No, I think it’s the
human condition. The arena of fear changes shape – in Animals, for
example, disgracing yourself on the internet is a thing – but public disgrace
and judgment has been around as long as there’s been a public. What I do think
is relatively new (and I say ‘relatively’ tentatively because there will always
be historical exceptions) is women being able to publicly judge their own lives
on their own merits, or at least see how they can’t do that and get angry about
it.
Where did the idea for Laura's novel-in-progress
Bacon (the story of a priest who falls in love with a talking pig) come from?
Haha – oh dear. That’s me
taking the piss out of myself, I’m afraid. And my first novel. And magic
realism. Which I love.
What's your writing routine like? Do you have any
favourite places, or music to write to?
I try and do it every day
because it helps me stay involved in the story, and there’s a lot to be said
for sitting yourself down and just forcing yourself to write whether you feel
like it or not.
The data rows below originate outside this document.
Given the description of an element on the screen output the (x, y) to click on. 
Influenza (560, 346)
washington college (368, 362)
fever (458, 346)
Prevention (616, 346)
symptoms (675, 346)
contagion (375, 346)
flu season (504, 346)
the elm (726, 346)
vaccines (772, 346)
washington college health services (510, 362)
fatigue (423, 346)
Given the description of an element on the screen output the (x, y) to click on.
I don’t think I’ve ever suffered from proper writer’s block, or
rather I have something like it every time I sit down, but I don’t want to do
anything else (and can’t do much else) so I’m just being a dick if I don’t get
on with it. Redrafting is my saviour. I redrafted the first two books many
times. The main thing is getting to the end of something so you can see some
sort of shape. I need deadlines desperately, even if I set them myself. I write
at home mostly, but I also like writing in cafes, libraries, hotels, and on
trains. I take myself away for two weeks every October on my own in a campervan
– it’s like a desk on wheels; I can’t recommend it highly enough. Rent one of
the transit-van ones, not one of those daft trendy VW ones you can’t stand up
in. And campsites are crazily strange places, especially out of season.
Campsite bars are even stranger.
Which modern authors do you enjoy reading?
Recently I really enjoyed
Clay by Melissa Harrison. It’s about the unexpected wildlife you find in
urban areas. It’s a very lyrical book with a deep, muscular violence running
through it. I’m a naturalist who loves cities so was really moved by how much
the characters glean from their discoveries.
What are you working on next?
Funnily enough, a novel
set in a campervan. It’s another dark comedy – this time about teenage
obsession, completely ruining your life in 48 hours on MDMA, and stalking
someone who wronged you 20 years ago. No really, it’s a comedy.